▶ REQUIRED WORK: Each line below must be written out exactly as shown.

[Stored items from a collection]
+++

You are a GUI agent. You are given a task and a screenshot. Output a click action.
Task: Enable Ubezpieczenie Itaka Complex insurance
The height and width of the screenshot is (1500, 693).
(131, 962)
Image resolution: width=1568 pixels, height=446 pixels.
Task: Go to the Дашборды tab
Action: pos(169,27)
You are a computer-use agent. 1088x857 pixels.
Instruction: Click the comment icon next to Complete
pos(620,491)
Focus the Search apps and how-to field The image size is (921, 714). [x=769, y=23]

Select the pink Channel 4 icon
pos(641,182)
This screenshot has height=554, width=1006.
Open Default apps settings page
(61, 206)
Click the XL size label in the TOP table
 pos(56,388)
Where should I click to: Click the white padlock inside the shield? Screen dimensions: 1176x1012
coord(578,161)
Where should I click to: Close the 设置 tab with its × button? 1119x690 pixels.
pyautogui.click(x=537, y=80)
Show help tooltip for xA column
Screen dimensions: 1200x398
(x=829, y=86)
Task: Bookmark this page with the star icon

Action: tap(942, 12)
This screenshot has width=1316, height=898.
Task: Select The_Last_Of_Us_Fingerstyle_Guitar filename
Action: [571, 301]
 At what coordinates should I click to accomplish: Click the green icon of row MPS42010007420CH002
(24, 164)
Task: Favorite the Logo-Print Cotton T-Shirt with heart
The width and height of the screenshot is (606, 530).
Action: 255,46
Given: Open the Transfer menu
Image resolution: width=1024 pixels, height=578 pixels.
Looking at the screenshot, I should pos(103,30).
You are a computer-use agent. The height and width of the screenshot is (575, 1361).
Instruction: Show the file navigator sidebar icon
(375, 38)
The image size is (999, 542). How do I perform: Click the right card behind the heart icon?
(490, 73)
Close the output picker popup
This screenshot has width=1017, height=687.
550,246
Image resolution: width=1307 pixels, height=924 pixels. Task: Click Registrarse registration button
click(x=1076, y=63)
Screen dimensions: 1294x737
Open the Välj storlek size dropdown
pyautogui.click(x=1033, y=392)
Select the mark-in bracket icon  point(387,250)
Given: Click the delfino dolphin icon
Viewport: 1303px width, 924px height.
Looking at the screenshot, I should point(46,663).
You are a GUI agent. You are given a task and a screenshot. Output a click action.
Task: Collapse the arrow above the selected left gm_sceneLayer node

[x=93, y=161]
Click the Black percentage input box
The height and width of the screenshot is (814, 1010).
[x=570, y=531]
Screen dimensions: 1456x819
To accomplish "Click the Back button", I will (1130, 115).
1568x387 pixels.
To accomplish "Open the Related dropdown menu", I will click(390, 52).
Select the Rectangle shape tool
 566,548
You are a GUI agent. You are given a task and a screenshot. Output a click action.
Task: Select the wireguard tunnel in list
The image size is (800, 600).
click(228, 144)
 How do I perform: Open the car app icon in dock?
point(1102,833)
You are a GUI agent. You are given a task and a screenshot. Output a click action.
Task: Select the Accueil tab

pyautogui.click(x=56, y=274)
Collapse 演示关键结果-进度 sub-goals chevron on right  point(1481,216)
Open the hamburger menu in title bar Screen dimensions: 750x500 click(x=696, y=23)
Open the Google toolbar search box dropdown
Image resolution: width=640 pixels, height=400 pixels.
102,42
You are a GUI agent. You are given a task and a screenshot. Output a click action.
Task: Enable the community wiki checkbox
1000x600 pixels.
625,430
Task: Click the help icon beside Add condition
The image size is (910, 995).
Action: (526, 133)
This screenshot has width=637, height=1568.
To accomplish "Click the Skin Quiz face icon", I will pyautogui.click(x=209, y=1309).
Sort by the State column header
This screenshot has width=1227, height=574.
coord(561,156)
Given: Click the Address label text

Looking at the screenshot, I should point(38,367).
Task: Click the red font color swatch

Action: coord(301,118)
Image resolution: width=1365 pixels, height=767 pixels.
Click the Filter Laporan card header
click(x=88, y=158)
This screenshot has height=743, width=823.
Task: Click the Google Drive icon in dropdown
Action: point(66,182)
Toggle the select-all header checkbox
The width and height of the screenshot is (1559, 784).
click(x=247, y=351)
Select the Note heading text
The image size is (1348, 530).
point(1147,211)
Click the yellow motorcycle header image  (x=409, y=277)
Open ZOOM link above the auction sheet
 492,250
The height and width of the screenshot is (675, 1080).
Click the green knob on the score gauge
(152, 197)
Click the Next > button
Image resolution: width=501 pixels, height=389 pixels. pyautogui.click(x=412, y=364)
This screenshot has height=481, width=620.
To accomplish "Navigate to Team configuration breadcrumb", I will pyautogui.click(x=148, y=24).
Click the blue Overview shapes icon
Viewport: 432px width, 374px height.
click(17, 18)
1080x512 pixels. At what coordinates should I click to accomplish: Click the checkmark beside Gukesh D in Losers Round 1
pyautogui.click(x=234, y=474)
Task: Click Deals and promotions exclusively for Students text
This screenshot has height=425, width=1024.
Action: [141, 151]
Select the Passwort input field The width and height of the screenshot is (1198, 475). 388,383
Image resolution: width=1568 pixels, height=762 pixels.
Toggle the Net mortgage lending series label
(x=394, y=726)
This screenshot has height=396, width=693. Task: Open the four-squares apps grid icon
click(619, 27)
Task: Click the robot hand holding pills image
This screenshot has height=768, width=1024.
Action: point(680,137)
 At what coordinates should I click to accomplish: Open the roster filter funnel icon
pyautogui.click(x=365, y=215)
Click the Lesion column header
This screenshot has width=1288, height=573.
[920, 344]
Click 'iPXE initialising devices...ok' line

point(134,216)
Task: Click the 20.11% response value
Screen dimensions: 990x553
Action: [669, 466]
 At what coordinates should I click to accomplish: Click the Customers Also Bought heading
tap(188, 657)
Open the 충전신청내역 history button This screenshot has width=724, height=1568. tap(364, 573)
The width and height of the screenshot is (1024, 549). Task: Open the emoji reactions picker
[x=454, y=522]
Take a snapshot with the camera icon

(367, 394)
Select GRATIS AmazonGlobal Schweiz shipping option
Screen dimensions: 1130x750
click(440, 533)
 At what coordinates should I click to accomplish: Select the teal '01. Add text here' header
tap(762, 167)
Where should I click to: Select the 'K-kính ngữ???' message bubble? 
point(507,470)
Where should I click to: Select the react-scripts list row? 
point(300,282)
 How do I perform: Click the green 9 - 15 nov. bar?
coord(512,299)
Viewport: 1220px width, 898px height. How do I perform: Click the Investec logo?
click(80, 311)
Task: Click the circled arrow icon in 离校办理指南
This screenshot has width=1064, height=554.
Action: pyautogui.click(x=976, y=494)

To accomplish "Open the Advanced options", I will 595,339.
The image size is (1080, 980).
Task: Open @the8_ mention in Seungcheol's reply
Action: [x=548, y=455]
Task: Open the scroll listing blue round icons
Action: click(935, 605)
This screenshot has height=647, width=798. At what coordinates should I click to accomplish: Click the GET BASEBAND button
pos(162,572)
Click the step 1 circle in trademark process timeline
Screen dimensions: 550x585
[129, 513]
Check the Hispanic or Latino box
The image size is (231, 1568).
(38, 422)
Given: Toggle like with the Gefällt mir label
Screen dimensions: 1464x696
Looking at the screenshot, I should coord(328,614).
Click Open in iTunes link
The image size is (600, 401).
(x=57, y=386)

+++

▶ ANSWER BELOW:
You are a GUI agent. You are given a task and a screenshot. Output a click action.
Task: Enable Ubezpieczenie Itaka Complex insurance
The height and width of the screenshot is (1500, 693).
(131, 962)
Image resolution: width=1568 pixels, height=446 pixels.
Task: Go to the Дашборды tab
Action: pos(169,27)
You are a computer-use agent. 1088x857 pixels.
Instruction: Click the comment icon next to Complete
pos(620,491)
Focus the Search apps and how-to field The image size is (921, 714). [x=769, y=23]

Select the pink Channel 4 icon
pos(641,182)
This screenshot has height=554, width=1006.
Open Default apps settings page
(61, 206)
Click the XL size label in the TOP table
 pos(56,388)
Where should I click to: Click the white padlock inside the shield? Screen dimensions: 1176x1012
coord(578,161)
Where should I click to: Close the 设置 tab with its × button? 1119x690 pixels.
pyautogui.click(x=537, y=80)
Show help tooltip for xA column
Screen dimensions: 1200x398
(x=829, y=86)
Task: Bookmark this page with the star icon

Action: tap(942, 12)
This screenshot has width=1316, height=898.
Task: Select The_Last_Of_Us_Fingerstyle_Guitar filename
Action: [571, 301]
 At what coordinates should I click to accomplish: Click the green icon of row MPS42010007420CH002
(24, 164)
Task: Favorite the Logo-Print Cotton T-Shirt with heart
The width and height of the screenshot is (606, 530).
Action: 255,46
Given: Open the Transfer menu
Image resolution: width=1024 pixels, height=578 pixels.
Looking at the screenshot, I should pos(103,30).
You are a computer-use agent. The height and width of the screenshot is (575, 1361).
Instruction: Show the file navigator sidebar icon
(375, 38)
The image size is (999, 542). How do I perform: Click the right card behind the heart icon?
(490, 73)
Close the output picker popup
This screenshot has width=1017, height=687.
550,246
Image resolution: width=1307 pixels, height=924 pixels. Task: Click Registrarse registration button
click(x=1076, y=63)
Screen dimensions: 1294x737
Open the Välj storlek size dropdown
pyautogui.click(x=1033, y=392)
Select the mark-in bracket icon  point(387,250)
Given: Click the delfino dolphin icon
Viewport: 1303px width, 924px height.
Looking at the screenshot, I should point(46,663).
You are a GUI agent. You are given a task and a screenshot. Output a click action.
Task: Collapse the arrow above the selected left gm_sceneLayer node

[x=93, y=161]
Click the Black percentage input box
The height and width of the screenshot is (814, 1010).
[x=570, y=531]
Screen dimensions: 1456x819
To accomplish "Click the Back button", I will (1130, 115).
1568x387 pixels.
To accomplish "Open the Related dropdown menu", I will click(390, 52).
Select the Rectangle shape tool
 566,548
You are a GUI agent. You are given a task and a screenshot. Output a click action.
Task: Select the wireguard tunnel in list
The image size is (800, 600).
click(228, 144)
 How do I perform: Open the car app icon in dock?
point(1102,833)
You are a GUI agent. You are given a task and a screenshot. Output a click action.
Task: Select the Accueil tab

pyautogui.click(x=56, y=274)
Collapse 演示关键结果-进度 sub-goals chevron on right  point(1481,216)
Open the hamburger menu in title bar Screen dimensions: 750x500 click(x=696, y=23)
Open the Google toolbar search box dropdown
Image resolution: width=640 pixels, height=400 pixels.
102,42
You are a GUI agent. You are given a task and a screenshot. Output a click action.
Task: Enable the community wiki checkbox
1000x600 pixels.
625,430
Task: Click the help icon beside Add condition
The image size is (910, 995).
Action: (526, 133)
This screenshot has width=637, height=1568.
To accomplish "Click the Skin Quiz face icon", I will pyautogui.click(x=209, y=1309).
Sort by the State column header
This screenshot has width=1227, height=574.
coord(561,156)
Given: Click the Address label text

Looking at the screenshot, I should point(38,367).
Task: Click the red font color swatch

Action: coord(301,118)
Image resolution: width=1365 pixels, height=767 pixels.
Click the Filter Laporan card header
click(x=88, y=158)
This screenshot has height=743, width=823.
Task: Click the Google Drive icon in dropdown
Action: point(66,182)
Toggle the select-all header checkbox
The width and height of the screenshot is (1559, 784).
click(x=247, y=351)
Select the Note heading text
The image size is (1348, 530).
point(1147,211)
Click the yellow motorcycle header image  (x=409, y=277)
Open ZOOM link above the auction sheet
 492,250
The height and width of the screenshot is (675, 1080).
Click the green knob on the score gauge
(152, 197)
Click the Next > button
Image resolution: width=501 pixels, height=389 pixels. pyautogui.click(x=412, y=364)
This screenshot has height=481, width=620.
To accomplish "Navigate to Team configuration breadcrumb", I will pyautogui.click(x=148, y=24).
Click the blue Overview shapes icon
Viewport: 432px width, 374px height.
click(17, 18)
1080x512 pixels. At what coordinates should I click to accomplish: Click the checkmark beside Gukesh D in Losers Round 1
pyautogui.click(x=234, y=474)
Task: Click Deals and promotions exclusively for Students text
This screenshot has height=425, width=1024.
Action: [141, 151]
Select the Passwort input field The width and height of the screenshot is (1198, 475). 388,383
Image resolution: width=1568 pixels, height=762 pixels.
Toggle the Net mortgage lending series label
(x=394, y=726)
This screenshot has height=396, width=693. Task: Open the four-squares apps grid icon
click(619, 27)
Task: Click the robot hand holding pills image
This screenshot has height=768, width=1024.
Action: point(680,137)
 At what coordinates should I click to accomplish: Open the roster filter funnel icon
pyautogui.click(x=365, y=215)
Click the Lesion column header
This screenshot has width=1288, height=573.
[920, 344]
Click 'iPXE initialising devices...ok' line

point(134,216)
Task: Click the 20.11% response value
Screen dimensions: 990x553
Action: [669, 466]
 At what coordinates should I click to accomplish: Click the Customers Also Bought heading
tap(188, 657)
Open the 충전신청내역 history button This screenshot has width=724, height=1568. tap(364, 573)
The width and height of the screenshot is (1024, 549). Task: Open the emoji reactions picker
[x=454, y=522]
Take a snapshot with the camera icon

(367, 394)
Select GRATIS AmazonGlobal Schweiz shipping option
Screen dimensions: 1130x750
click(440, 533)
 At what coordinates should I click to accomplish: Select the teal '01. Add text here' header
tap(762, 167)
Where should I click to: Select the 'K-kính ngữ???' message bubble? 
point(507,470)
Where should I click to: Select the react-scripts list row? 
point(300,282)
 How do I perform: Click the green 9 - 15 nov. bar?
coord(512,299)
Viewport: 1220px width, 898px height. How do I perform: Click the Investec logo?
click(80, 311)
Task: Click the circled arrow icon in 离校办理指南
This screenshot has width=1064, height=554.
Action: pyautogui.click(x=976, y=494)

To accomplish "Open the Advanced options", I will 595,339.
The image size is (1080, 980).
Task: Open @the8_ mention in Seungcheol's reply
Action: [x=548, y=455]
Task: Open the scroll listing blue round icons
Action: click(935, 605)
This screenshot has height=647, width=798. At what coordinates should I click to accomplish: Click the GET BASEBAND button
pos(162,572)
Click the step 1 circle in trademark process timeline
Screen dimensions: 550x585
[129, 513]
Check the Hispanic or Latino box
The image size is (231, 1568).
(38, 422)
Given: Toggle like with the Gefällt mir label
Screen dimensions: 1464x696
Looking at the screenshot, I should coord(328,614).
Click Open in iTunes link
The image size is (600, 401).
(x=57, y=386)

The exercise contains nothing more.